We often hear from tipsters about vandalism and how it affects communities. In one small Colorado town, someone hung a noose around the neck of an African statue, the Denver Post reported.

“Everybody was embarrassed by the situation because we don’t see our community as being racist,” witness Angie Mays told the paper. “So to have a hate crime in a public space is really hurtful.”


Where to Watch “Documenting Hate: Charlottesville”

Tune into the premiere on PBS on Aug. 7 at 10 p.m. Eastern, 9 p.m. Central and online at pbs.org/frontline.

 

The Documenting Hate project receives hundreds of tips in Spanish through Univision, which has written extensively about hate against Latinos and immigrants. Earlier this year, Univision wrote about dozens of hate incidents at Walmarts and other superstores, affecting customers and workers alike.

In one case, a 19-year-old Walmart employee in Santa Fe, New Mexico, was verbally abused by a man after asking to see his beer receipt. “I have money. I have a job. Do you even have a visa? You should go back to your country. Are you even from here? You’re stealing our jobs,” she recounted to Univision. “He screamed so loud I have never been more scared in my life about just doing a task for a job.”

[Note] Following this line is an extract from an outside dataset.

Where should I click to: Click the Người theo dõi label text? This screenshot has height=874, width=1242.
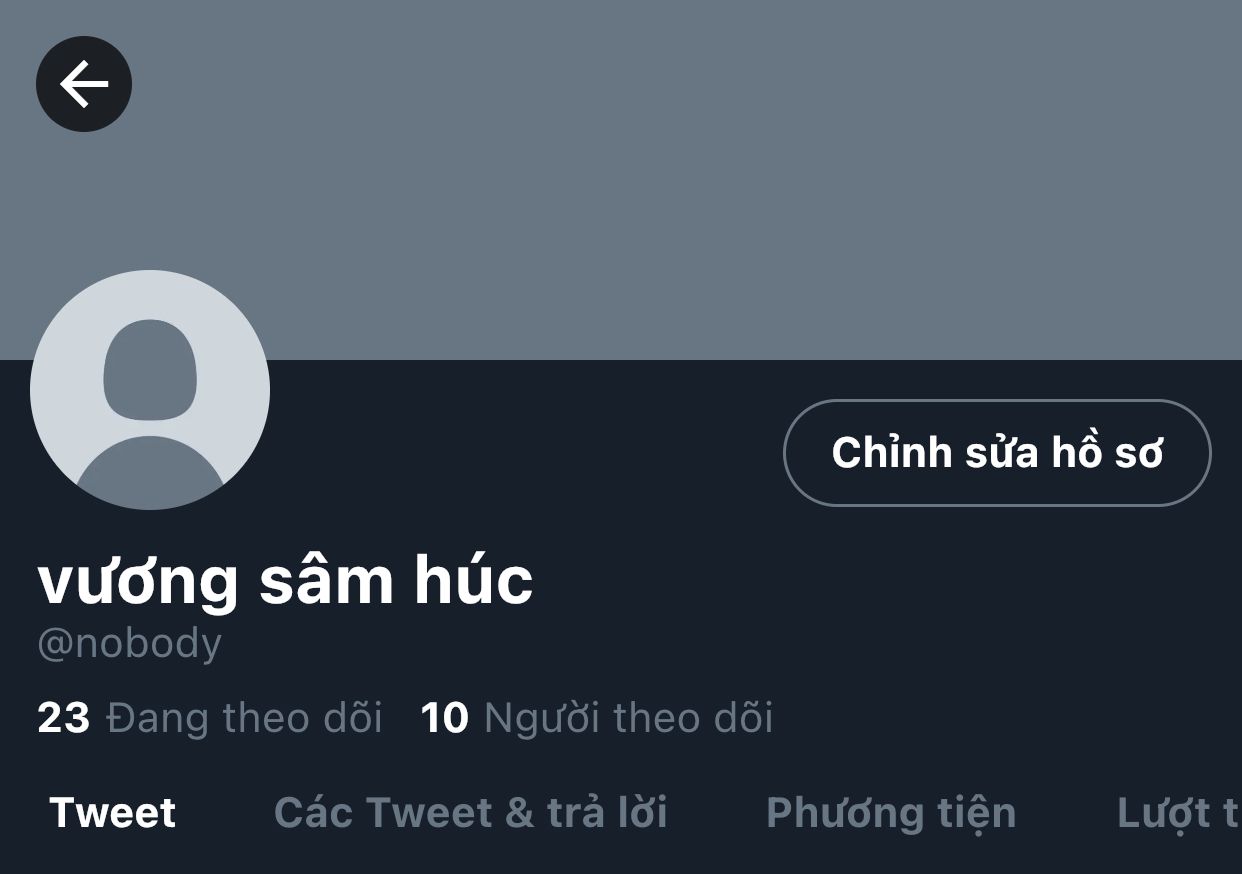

Univision heard from other Latinos who’d been targeted in the workplace. Amílcar Bermúdez, an undocumented Guatemalan immigrant working for a paving company in Florida, told Univision a co-worker grew angry with him for having more experience and getting paid slightly more. “How is it possible if you’re an immigrant?” he recalled the man saying. “He said Donald Trump was going to deport me in a box to my country and that he was going to call immigration on me.” Then the man assaulted him, sending Bermúdez to the hospital. (The man was later convicted and had to pay for Bermúdez’s medical expenses, Univision reported.)

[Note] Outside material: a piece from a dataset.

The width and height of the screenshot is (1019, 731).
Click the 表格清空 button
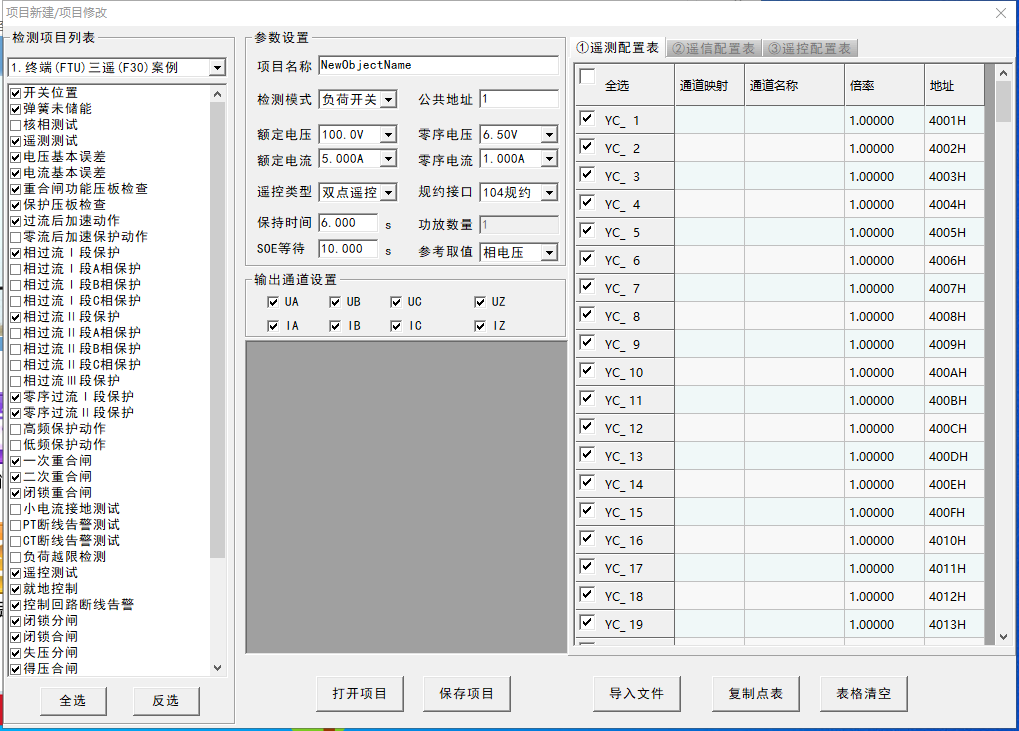(862, 693)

Latinos have also sent in tips about getting harassed for speaking Spanish in public. The Los Angeles Times spoke to Natalia Meneses, who said she was targeted in Georgia after her three-year-old uttered two words of Spanish. “You need to teach this kid to speak English, because this is America and kids need to learn English,” Meneses said she was told by another woman. “If not, you need to get out of this country.”

While some undocumented immigrants are fearful of going public, many have submitted tips to the project through Univision. This month, Univision reported on immigrants who’d been detained while visiting the beach in Florida. They believe they were racially profiled by a state Fish and Wildlife official who called ICE on them; the state agency says the officer was just doing her job.

We also compare the stories we receive to official police records. After we noticed that we received hundreds of tips about incidents targeting people for being gay, we investigated why so many police departments were marking hate crimes as anti-heterosexual. It turns out they were doing so erroneously.

In May, we even worked with one of our partners to bring the project to the stage, working with Los Angeles radio station KPCC for an event that brought together journalists, victims, experts and activists.